The sign ordinance defines a permanent sign as "[e]very sign except temporary signs." BPMC § 153.220.200. Permanent sign application forms are available through the Planning Division and are also publicly available on the City's website. Exh. 1; See also Dkt. 75-4 ("Exh. 3"); BPMC § 153.210.080. With the application, a fee of $68 per permanent sign must be paid. Exh. 2; See also Dkt.75-5 ("Exh. 4"). Once submitted, the Planning Division reviews the application for completeness and it will notify the applicant within 7 days if additional information is needed. BPMC § 153.210.090. The City must approve or deny a request for a permanent sign permit within 63 days of submission. BPMC §153.210.265(B).

The Court takes judicial notice of the publicly available Building Permit/Plan Check/Certificate of Occupancy Application under Fed.R.Evid. 201. Exh. 3. Facts derived from the publicly available records are judicially noticeable. See Disabled Rights Action Comrn., 375 F.3d at 866 & n. 1.

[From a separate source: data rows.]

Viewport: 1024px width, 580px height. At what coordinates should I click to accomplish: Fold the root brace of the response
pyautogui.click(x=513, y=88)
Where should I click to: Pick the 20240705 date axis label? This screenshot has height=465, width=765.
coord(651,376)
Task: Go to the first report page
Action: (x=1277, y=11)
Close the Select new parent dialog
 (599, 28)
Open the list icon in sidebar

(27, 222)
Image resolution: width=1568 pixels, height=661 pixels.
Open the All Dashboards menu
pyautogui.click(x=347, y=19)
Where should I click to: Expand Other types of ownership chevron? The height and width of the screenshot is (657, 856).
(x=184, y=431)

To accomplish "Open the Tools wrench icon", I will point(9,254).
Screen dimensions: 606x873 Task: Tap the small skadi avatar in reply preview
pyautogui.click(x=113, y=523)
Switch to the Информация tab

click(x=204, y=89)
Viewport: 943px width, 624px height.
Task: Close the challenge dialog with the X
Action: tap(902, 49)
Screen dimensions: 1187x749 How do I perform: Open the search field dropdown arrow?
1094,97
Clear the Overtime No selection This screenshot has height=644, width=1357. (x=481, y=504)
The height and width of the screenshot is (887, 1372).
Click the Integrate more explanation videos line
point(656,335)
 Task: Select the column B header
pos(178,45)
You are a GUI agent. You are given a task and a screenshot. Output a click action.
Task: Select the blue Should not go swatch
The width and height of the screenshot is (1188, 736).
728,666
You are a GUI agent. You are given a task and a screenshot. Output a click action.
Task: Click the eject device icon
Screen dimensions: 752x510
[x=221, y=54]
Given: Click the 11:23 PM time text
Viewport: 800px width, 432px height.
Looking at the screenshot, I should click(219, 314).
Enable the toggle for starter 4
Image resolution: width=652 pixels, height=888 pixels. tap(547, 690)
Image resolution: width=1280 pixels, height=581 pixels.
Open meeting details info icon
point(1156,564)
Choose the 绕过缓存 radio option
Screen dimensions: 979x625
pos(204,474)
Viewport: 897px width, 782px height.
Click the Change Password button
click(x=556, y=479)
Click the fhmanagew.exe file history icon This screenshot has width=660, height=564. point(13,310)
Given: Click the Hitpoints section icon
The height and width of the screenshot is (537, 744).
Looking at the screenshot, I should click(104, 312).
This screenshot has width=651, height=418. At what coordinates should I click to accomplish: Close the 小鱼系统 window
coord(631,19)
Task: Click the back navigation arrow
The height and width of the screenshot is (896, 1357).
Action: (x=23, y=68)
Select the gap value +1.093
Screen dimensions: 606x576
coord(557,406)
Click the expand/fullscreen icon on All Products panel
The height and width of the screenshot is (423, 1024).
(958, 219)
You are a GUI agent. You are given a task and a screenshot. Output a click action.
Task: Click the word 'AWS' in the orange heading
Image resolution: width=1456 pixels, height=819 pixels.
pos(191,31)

Effective September 19, 2021, the Planning Fee Schedule was updated, in which the permanent sign fee was increased to $70.00 per sign. Exh. 4.

During the review process, the application will be circulated to the applicable department for review and comment to ensure the proposed plan complies with the applicable codes and policies. BPMC § 153.210.090(C). The City Planner is the approving authority for sign permits, and is tasked with preparing a written report concerning its recommendation for approval or disapproval based on its compliance with the applicable laws. BPMC § 153.210.090(D). This review process is designed to ensure that all signs "comply with the appropriate provisions of the state building code, as adopted by the city, relative to design, construction, structural integrity, connections and safety ... and the provisions of the applicable electrical code and the development standards." BPMC § 153.170.100.

The physical characteristics of permitted permanent signs, such as the type, size, amount, and structural requirements, generally depend on the zoning district of the desired sign. BPMC § 153.170.080 sets forth the types of signs permitted by zoning district and the development standards for wall, monument, and freestanding signs.

A monument sign is a "sign that is permanently supported by structures or supports in or upon the ground independent from support from any building." BPMC § 153.220.200. A freestanding sign is a "sign that is permanently supported by structures or supports in or upon the ground independent from support from any building." BMPC § 153.220.200. A wall sign is a "sign and/or sign structure painted on or attached to the face of the outside wall of any building including but not limited to projecting signs, awning signs and marquee signs." BPMC § 153.220.200.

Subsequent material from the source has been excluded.